STORED DATA START

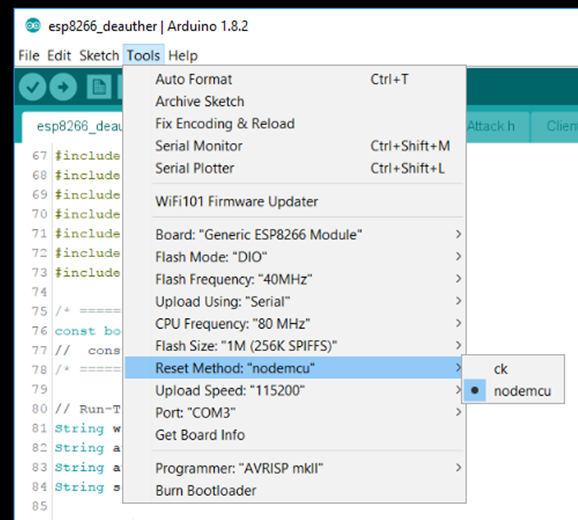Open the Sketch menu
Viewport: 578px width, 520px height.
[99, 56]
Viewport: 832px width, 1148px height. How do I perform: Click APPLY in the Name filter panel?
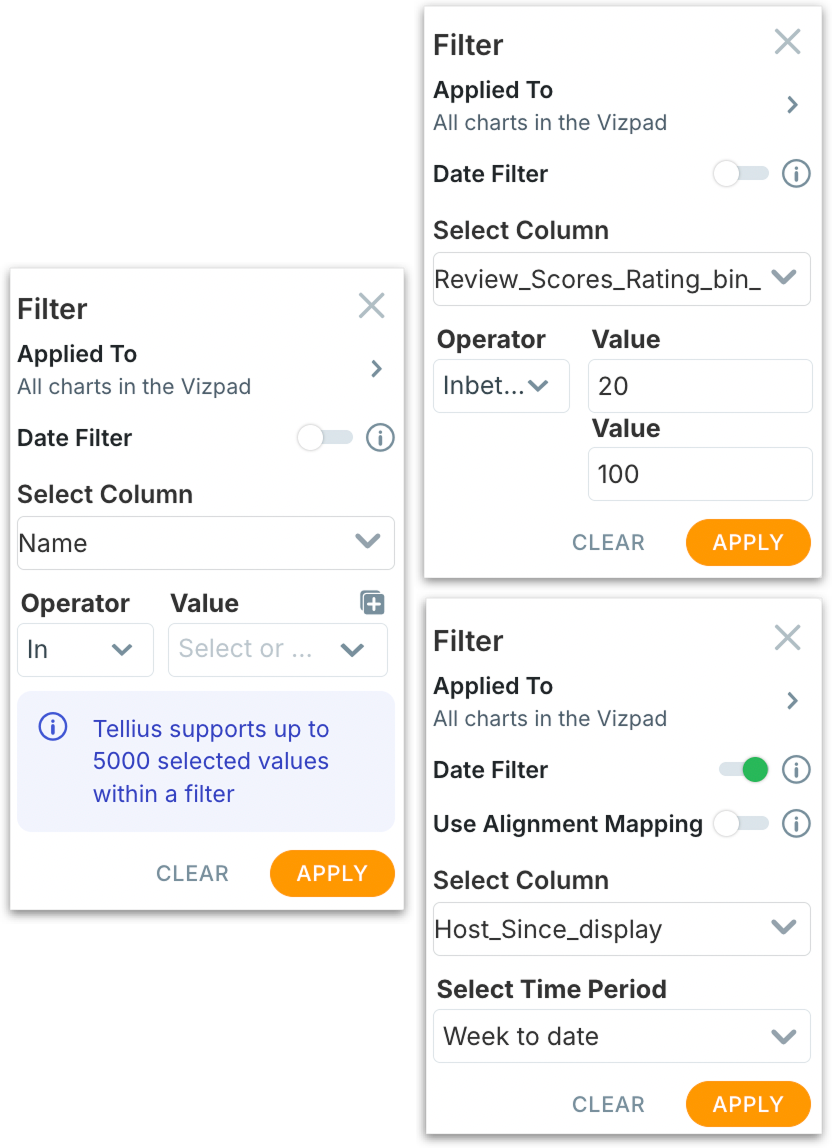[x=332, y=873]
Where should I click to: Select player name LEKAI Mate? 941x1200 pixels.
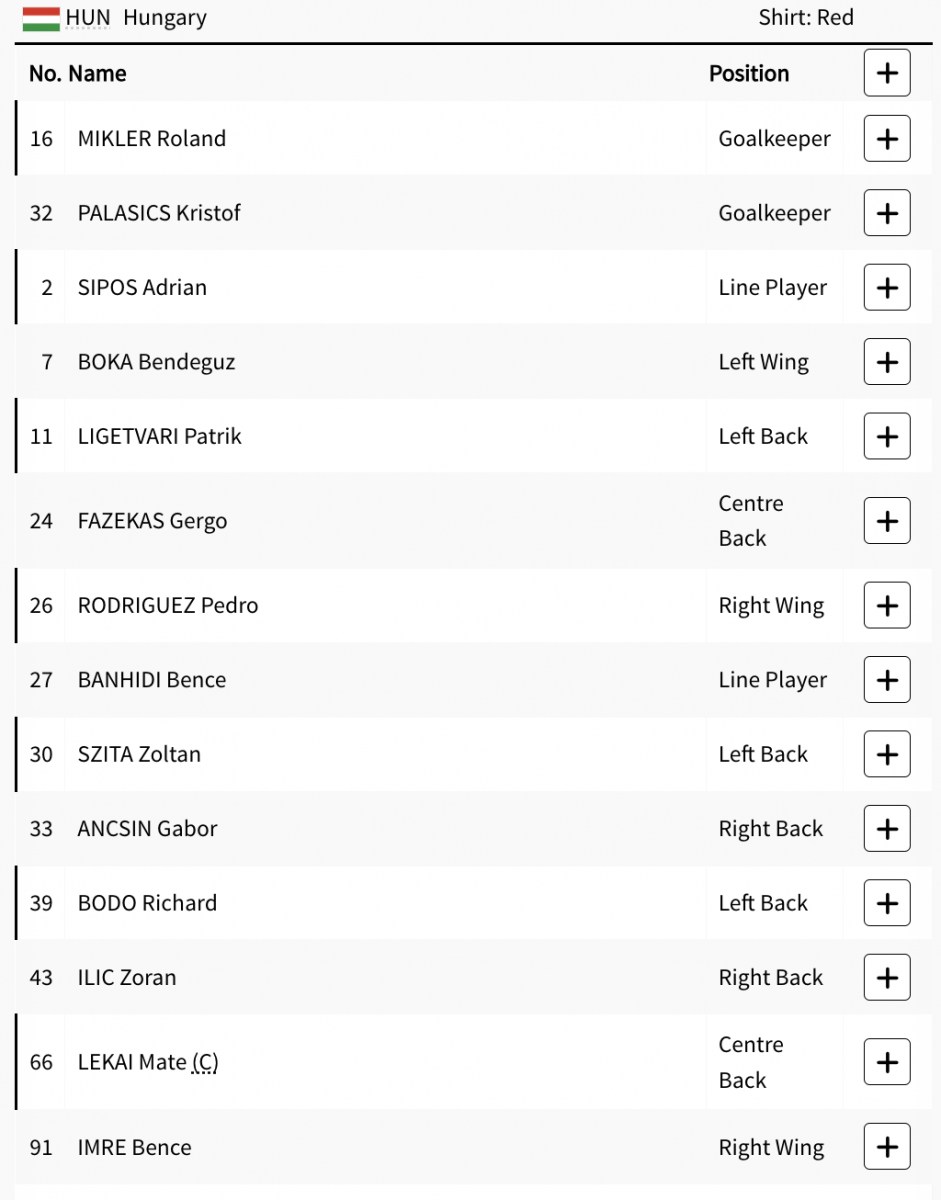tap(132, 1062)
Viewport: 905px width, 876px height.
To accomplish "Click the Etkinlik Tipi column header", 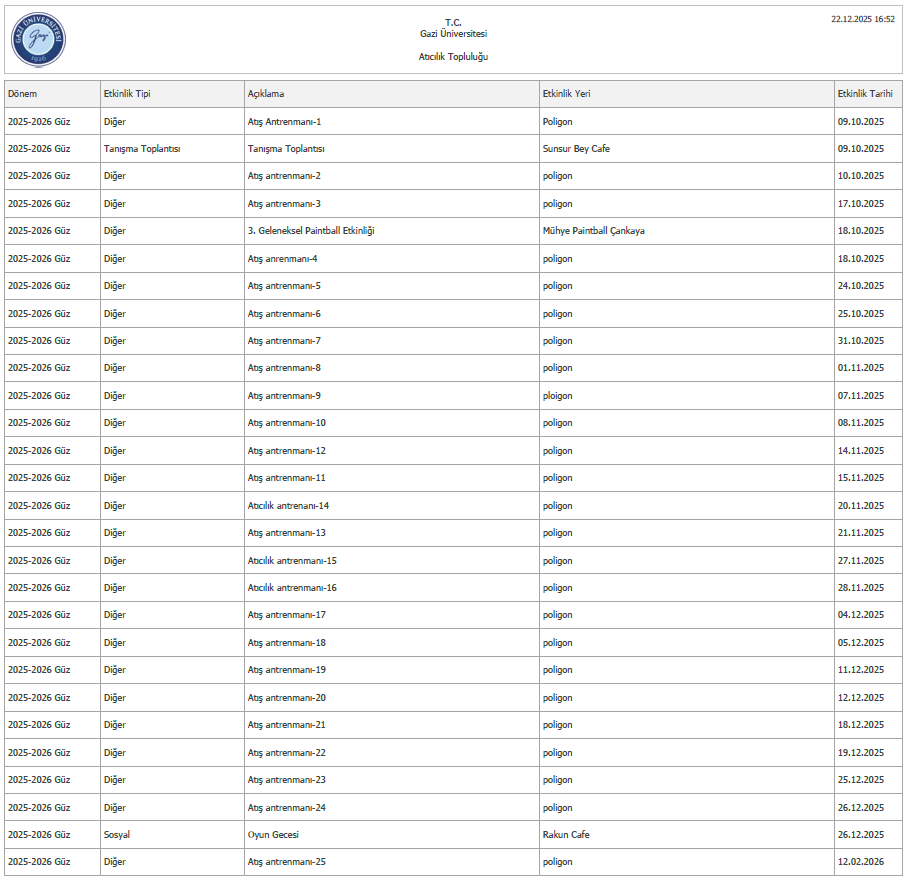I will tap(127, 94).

STORED DATA END

> _WHAT YOU ARE ASKED TO DO_: Repeat exactly, and only, the entries from the line with "Viewport: 832px width, 1148px" through the line with "Viewport: 905px width, 876px height.". Pictures are skipped.

> _TASK RESPONSE_:
Viewport: 832px width, 1148px height. How do I perform: Click APPLY in the Name filter panel?
[x=332, y=873]
Where should I click to: Select player name LEKAI Mate? 941x1200 pixels.
tap(132, 1062)
Viewport: 905px width, 876px height.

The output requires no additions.